— Task item —
Format the lines below as a Markdown table with the columns "No." and "Line," beginning at the first line and going on through the line with "center [794, 236].". Skip blank lines, and leave the pictures out.

Top of Dataset extract

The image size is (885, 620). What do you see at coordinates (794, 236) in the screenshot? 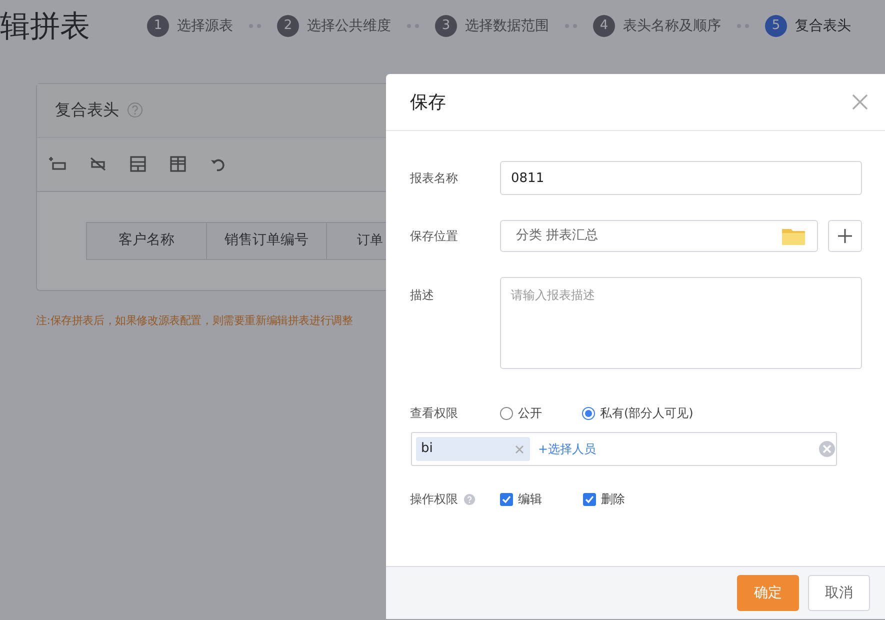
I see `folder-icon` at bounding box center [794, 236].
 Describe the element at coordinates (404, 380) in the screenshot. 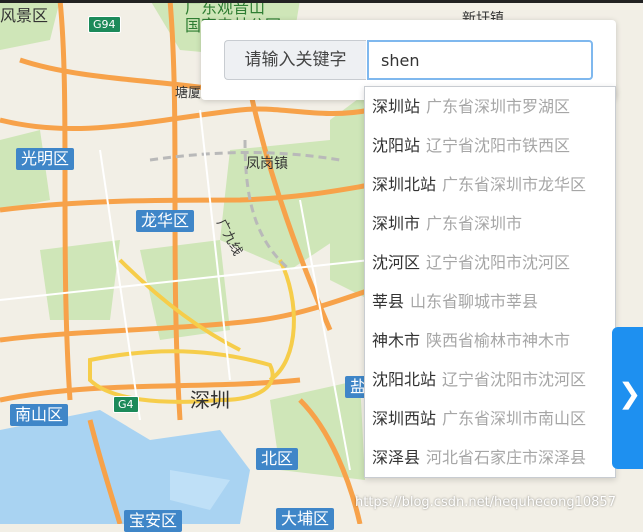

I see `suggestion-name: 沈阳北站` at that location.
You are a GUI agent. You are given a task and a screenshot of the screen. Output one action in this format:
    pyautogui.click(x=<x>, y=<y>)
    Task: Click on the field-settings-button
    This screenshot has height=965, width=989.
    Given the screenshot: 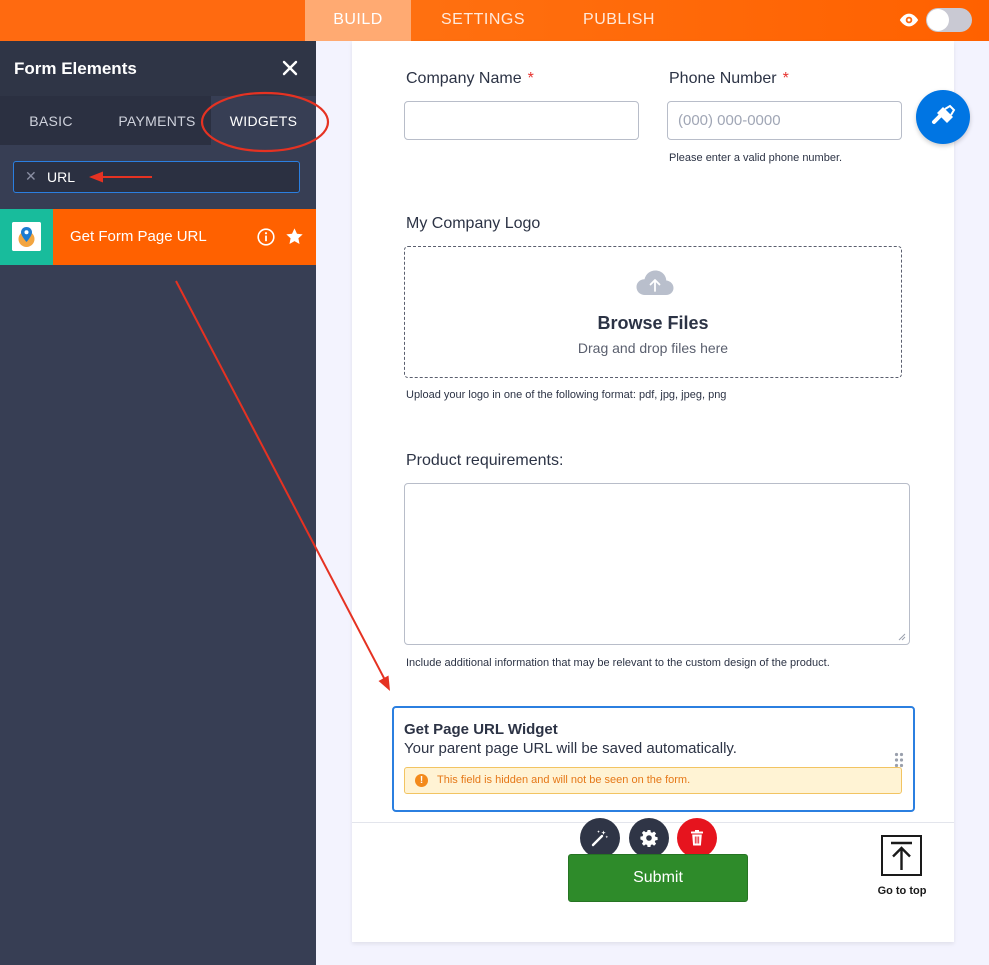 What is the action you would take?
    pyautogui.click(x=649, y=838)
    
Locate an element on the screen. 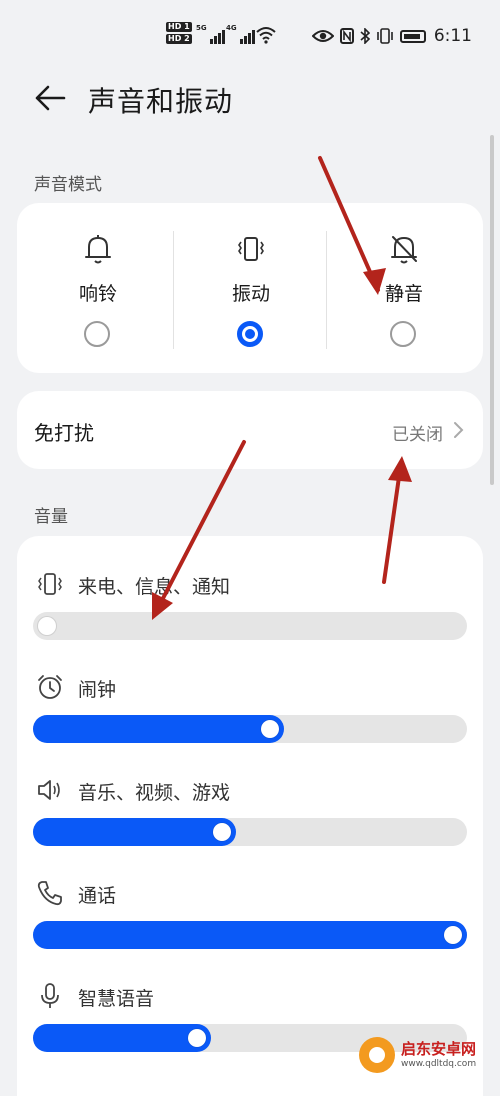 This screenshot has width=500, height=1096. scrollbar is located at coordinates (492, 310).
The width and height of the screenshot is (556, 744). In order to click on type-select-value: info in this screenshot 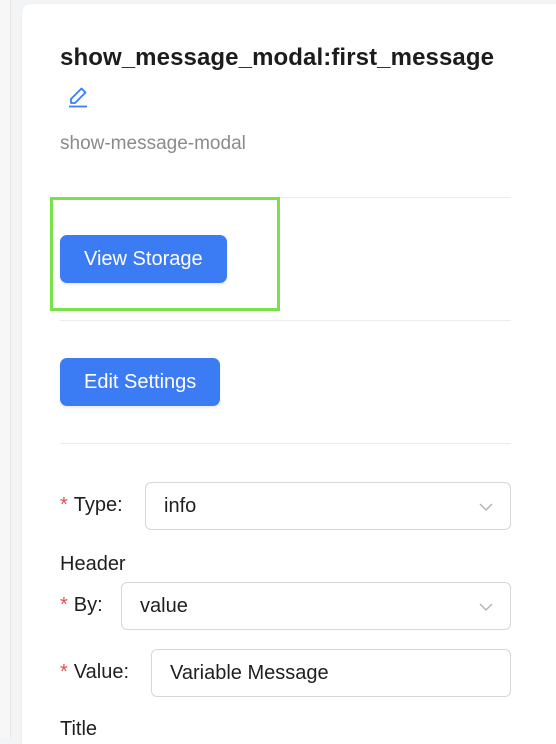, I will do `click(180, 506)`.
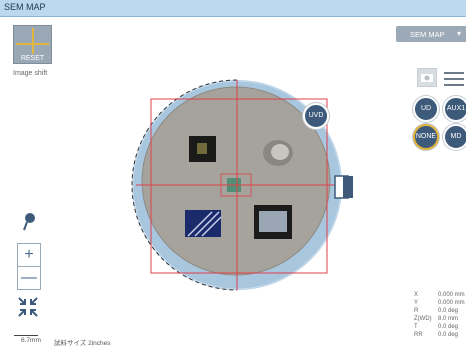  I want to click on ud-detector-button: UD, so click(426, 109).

Bottom of Dataset extract

— Written response —
| No. | Line |
|---|---|
| 1 | The image size is (885, 620). What do you see at coordinates (794, 236) in the screenshot?  |
| 2 | I see `folder-icon` at bounding box center [794, 236]. |